The above Equation \(\eqref{eq:AccelOneMatrixRow}\) is written relative to any position in the array of heights, denoted by the subscript variable \(i\), and this relationship exists at each point in the array. We'll next write out the equations at each index explicitly, to get a system of linear equations. We have to take a bit of care at the boundary points. Our boundary condition is that heights at the boundary are equal to the height at the adjacent, non-boundary position, which, when transformed to a boundary condition on acceleration, says that the acceleration at the boundary is zero. Therefore, we have no equation for indices \(i = 0\) and \(i = N-1\), because we've explicitly defined those points.
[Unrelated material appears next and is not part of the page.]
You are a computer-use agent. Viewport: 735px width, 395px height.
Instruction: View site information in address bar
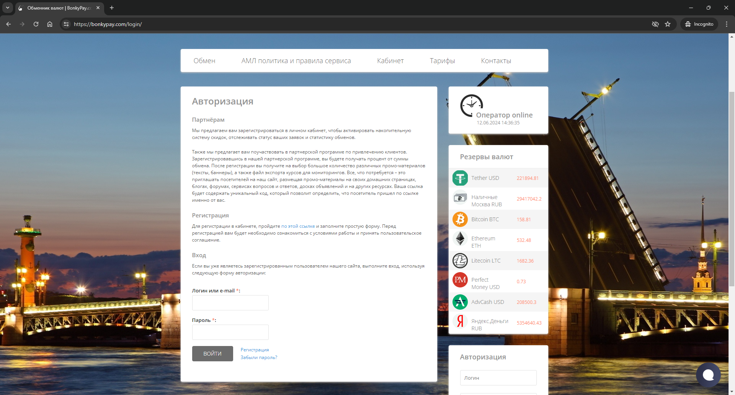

Furthermore, for indices \(i = 1\) and \(i = N-2\), the relationship is slightly changed, which we'll incorporate into the equations.

\[ \begin{eqnarray*} \ &\ & (1+2\kappa)a_1& +& (-\kappa)a_2& =& \gamma ( - h^\star_1 + h^\star_2 ) \\ (-\kappa)a_1& +& (1+2\kappa)a_2& +& (-\kappa)a_3& =& \gamma ( h^\star_1 - 2 h^\star_2 + h^\star_3 ) \\ (-\kappa)a_2& +& (1+2\kappa)a_3& +& (-\kappa)a_4& =& \gamma ( h^\star_2 - 2 h^\star_3 + h^\star_4 ) \\ ... \\ (-\kappa)a_{n-5}& +& (1+2\kappa)a_{n-4}& +& (-\kappa)a_{n-3}& =& \gamma ( h^\star_{n-5} - 2 h^\star_{n-4} + h^\star_{n-3} ) \\ (-\kappa)a_{n-4}& +& (1+2\kappa)a_{n-3}& +& (-\kappa)a_{n-2}& =& \gamma ( h^\star_{n-4} - 2 h^\star_{n-3} + h^\star_{n-2} ) \\ (-\kappa)a_{n-3}& +& (1+2\kappa)a_{n-2}&\ &\ & =& \gamma ( h^\star_{n-3} - h^\star_{n-2} ) \\ \label{eq:AccelLinearSystem} \end{eqnarray*} \]

This above system of linear equations can be expressed as a sparse matrix equation:

\[ \begin{equation} A x = b \end{equation} \]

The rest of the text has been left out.